En quatrième lieu, le Conseil d’État s’intéresse aux obligations pesant sur les exploitants des moteurs de recherche à l’égard des demandes de déréférencement portant sur des données à caractère personnel devenues « incomplètes », « inexactes » ou « non actualisées ».

Il s’agit de savoir si dans de telles circonstances, la directive du 24 octobre 1995 impose à l’exploitant du moteur de recherche d’accéder à la demande de déréférencement. L’exercice d’un droit au déréférencement dans une telle hypothèse est d’une manière générale compréhensible, car une publication de données à caractère personnel incomplète, inexacte ou non actualisée est susceptible de porter préjudice à la personne concernée. Les enjeux sont encore plus importants lorsque les informations en question sont relatives à des procédures judiciaires, des infractions ou des condamnations pénales. Aussi, le Conseil d’État formule-t-il une question plus spécifique dans ces trois hypothèses.

D’une part, il s’agit de savoir si un exploitant de moteur de recherche est tenu de déréférencer des liens menant vers des informations portant sur une procédure judiciaire dont le demandeur a démontré qu’elles ne correspondent plus à la réalité de sa situation.

D’autre part, le Conseil d’État demande à la Cour de justice de l’Union européenne si les données relatives à la mise en examen d’un individu ou relatant un procès entrent dans le champ d’application des données relatives aux infractions et condamnations pénales dont le traitement est en strictement encadré par le paragraphe 5 de l’article 8 de la directive puisque le traitement ne peut. Cette disposition prévoit en effet que :

« Le traitement de données relatives aux infractions, aux condamnations pénales ou aux mesures de sûreté ne peut être effectué que sous le contrôle de l’autorité publique ou si des garanties appropriées et spécifiques sont prévues par le droit national, sous réserve des dérogations qui peuvent être accordées par l’État membre sur la base de dispositions nationales prévoyant des garanties appropriées et spécifiques. Toutefois, un recueil exhaustif des condamnations pénales ne peut être tenu que sous le contrôle de l’autorité publique. »[43]

Dans le prolongement de cette question, le juge français demande au juge de l’Union européenne si les pages web contenant des données faisant état des condamnations ou des procédures judiciaires visant une personne physique entrent dans le champ d’application du paragraphe 5 de l’article 8 de la directive du 24 octobre 1995.

__________

* CONSIGNE 1
D'après l'extrait, de quelle date est la directive dont il est question ?
* CONSIGNE 2
Recopiez tout l'extrait depuis « D’une part, il » jusqu'à « de sa situation. » inclus, sans rien modifier.
Les enregistrements ci-après forment un matériau indépendant de l'extrait.

* DONNÉES FOURNIES
__________

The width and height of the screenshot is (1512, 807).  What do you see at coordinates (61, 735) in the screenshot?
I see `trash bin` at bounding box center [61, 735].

__________

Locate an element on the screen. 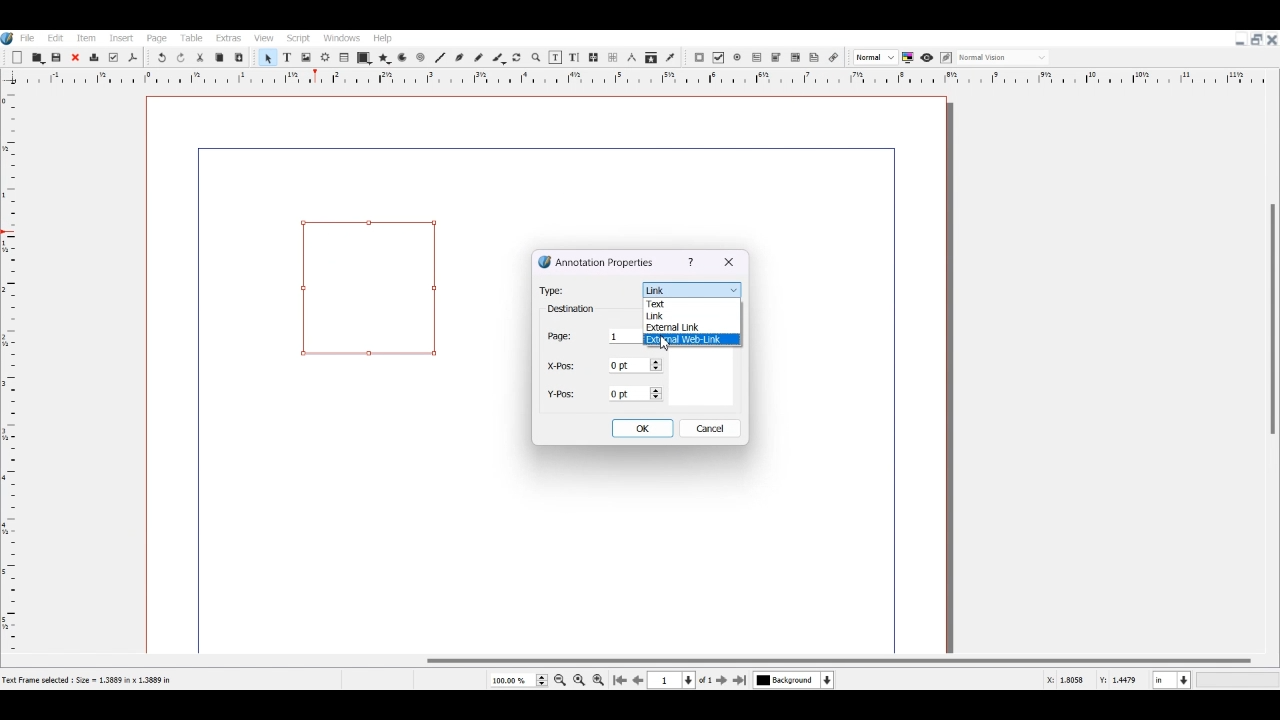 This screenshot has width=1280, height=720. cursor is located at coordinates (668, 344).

__________

* RÉPONSE 1
Elle date du 24 octobre 1995.

* RÉPONSE 2
D’une part, il s’agit de savoir si un exploitant de moteur de recherche est tenu de déréférencer des liens menant vers des informations portant sur une procédure judiciaire dont le demandeur a démontré qu’elles ne correspondent plus à la réalité de sa situation.